● **Texto proporcionado**

Cada vez que en Lisboa subo a un tranvía o que escucho a lo lejos su paso quejumbroso, ella, la Colombia olvidada, me viene a la memoria. Es la Colombia que sólo recordamos los viejos, los que dejamos atrás la raya crepuscular de los 60 años. Al resto de los colombianos, que son la inmensa mayoría en un país de gente abrumadoramente joven, la campanilla de un tranvía horadando el silencio de la noche, nada les dice; no desata ningún recuerdo antiguo. En su memoria no quedaron, pues, grabados, aquellos bamboleantes tranvías de Bogotá que recorrían la ciudad de sur a norte o de norte a sur con una soñolienta lentitud, ni las carrozas fúnebres tiradas por percherones bávaros adornados con morriones de plumas, ni los atiborrados cafés del centro donde en torno a un pocillo de tinto y bajo el humo de los cigarrillos se hacía y se deshacía el mundo.

● **Información mostrada**
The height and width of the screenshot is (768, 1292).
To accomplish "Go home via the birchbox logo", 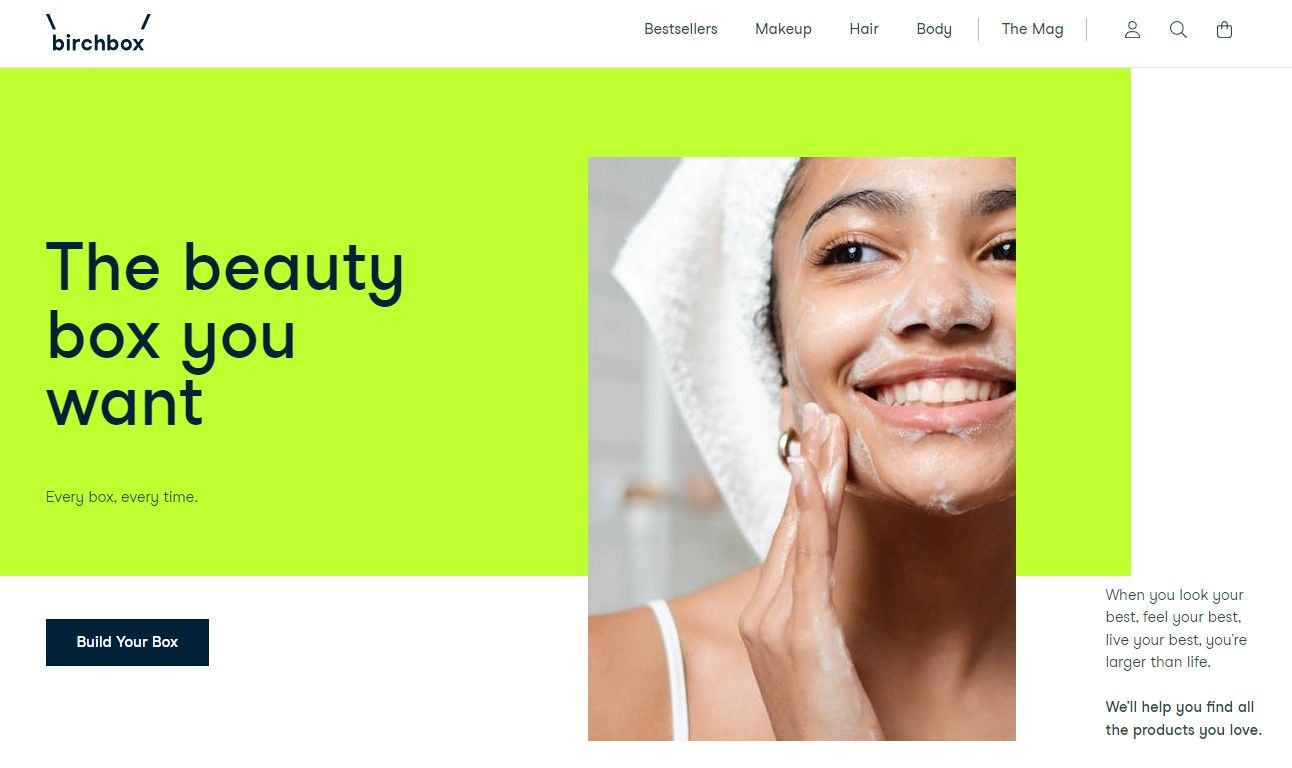I will coord(98,33).
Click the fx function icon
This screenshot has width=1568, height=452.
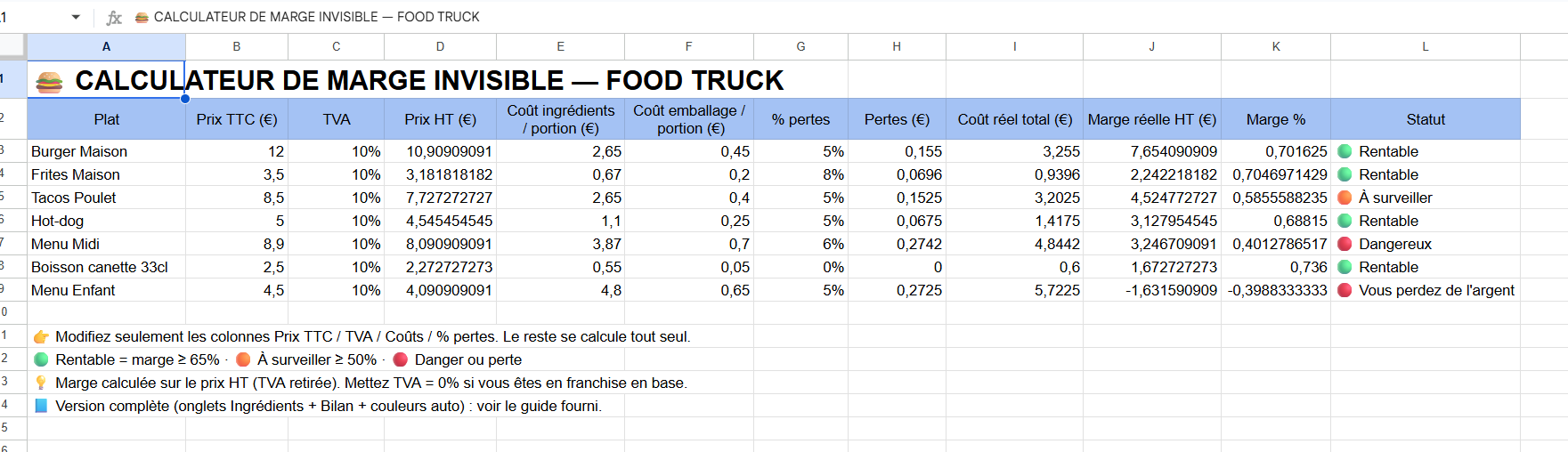tap(114, 17)
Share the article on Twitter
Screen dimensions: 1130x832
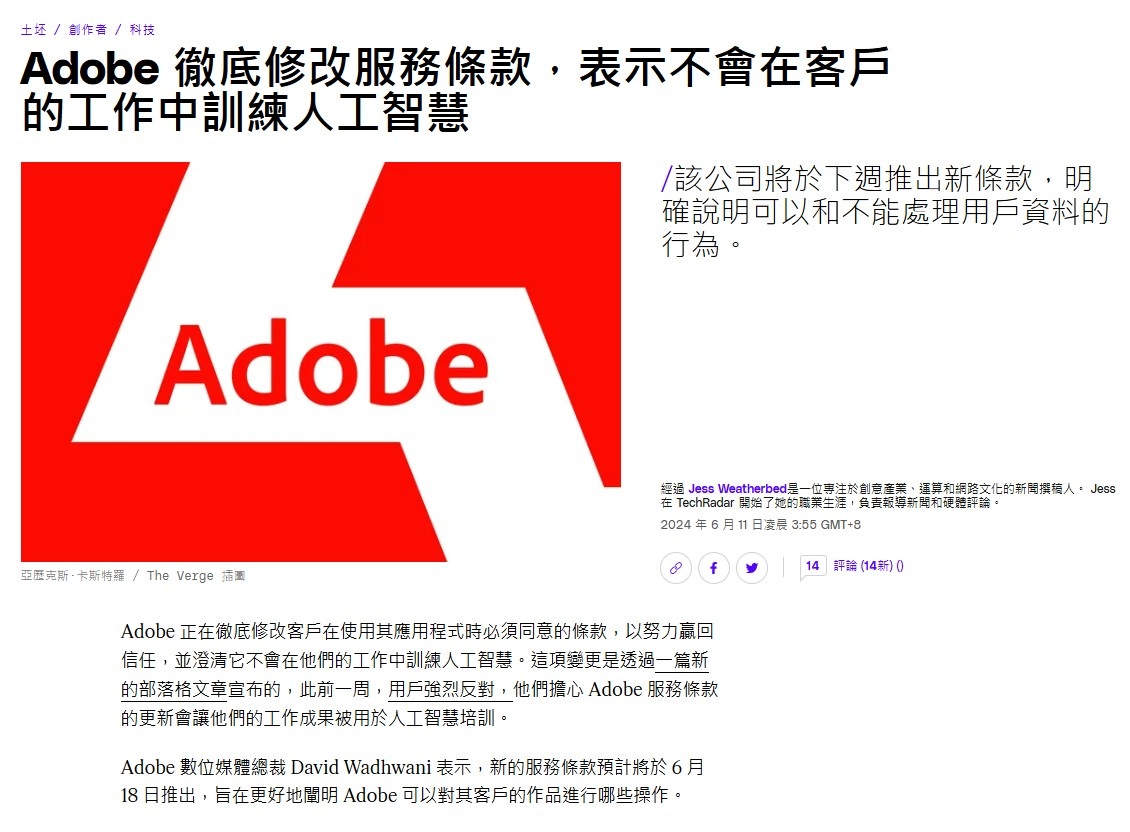(x=752, y=568)
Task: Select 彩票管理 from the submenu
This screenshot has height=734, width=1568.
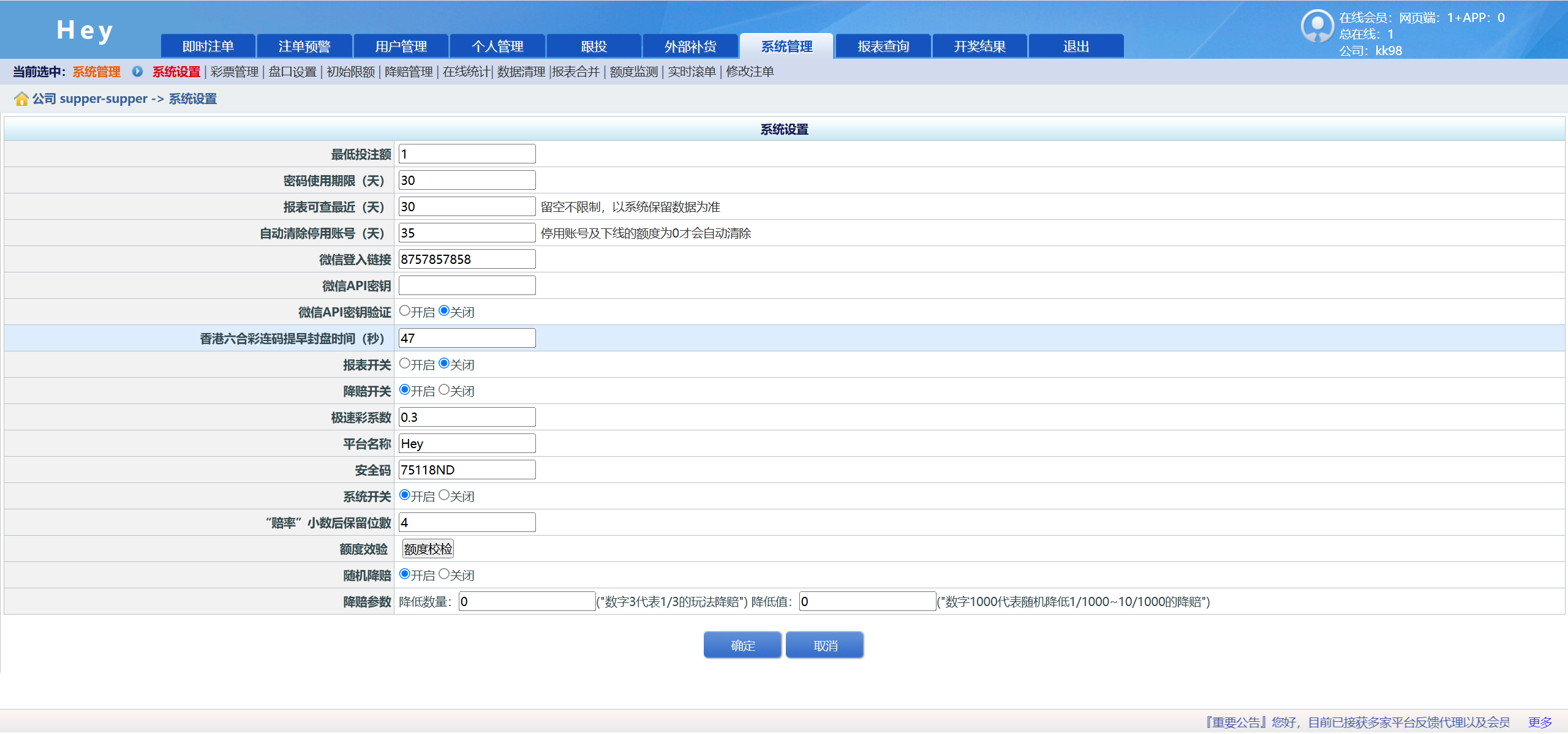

● **Tareas por hacer**
• a. Enumera todo lo que, según el texto sobre la Colombia olvidada, no quedó grabado en la memoria de los colombianos jóvenes.
• b. Imprime el fragmento del texto sobre la Colombia olvidada que va desde "Cada vez que" hasta "deshacía el mundo.".
Los registros no guardan relación con el texto.

● **Respuestas a tareas**
• a.
- Los bamboleantes tranvías de Bogotá que recorrían la ciudad de sur a norte o de norte a sur con una soñolienta lentitud.
- Las carrozas fúnebres tiradas por percherones bávaros adornados con morriones de plumas.
- Los atiborrados cafés del centro donde se hacía y se deshacía el mundo.

• b.
Cada vez que en Lisboa subo a un tranvía o que escucho a lo lejos su paso quejumbroso, ella, la Colombia olvidada, me viene a la memoria. Es la Colombia que sólo recordamos los viejos, los que dejamos atrás la raya crepuscular de los 60 años. Al resto de los colombianos, que son la inmensa mayoría en un país de gente abrumadoramente joven, la campanilla de un tranvía horadando el silencio de la noche, nada les dice; no desata ningún recuerdo antiguo. En su memoria no quedaron, pues, grabados, aquellos bamboleantes tranvías de Bogotá que recorrían la ciudad de sur a norte o de norte a sur con una soñolienta lentitud, ni las carrozas fúnebres tiradas por percherones bávaros adornados con morriones de plumas, ni los atiborrados cafés del centro donde en torno a un pocillo de tinto y bajo el humo de los cigarrillos se hacía y se deshacía el mundo.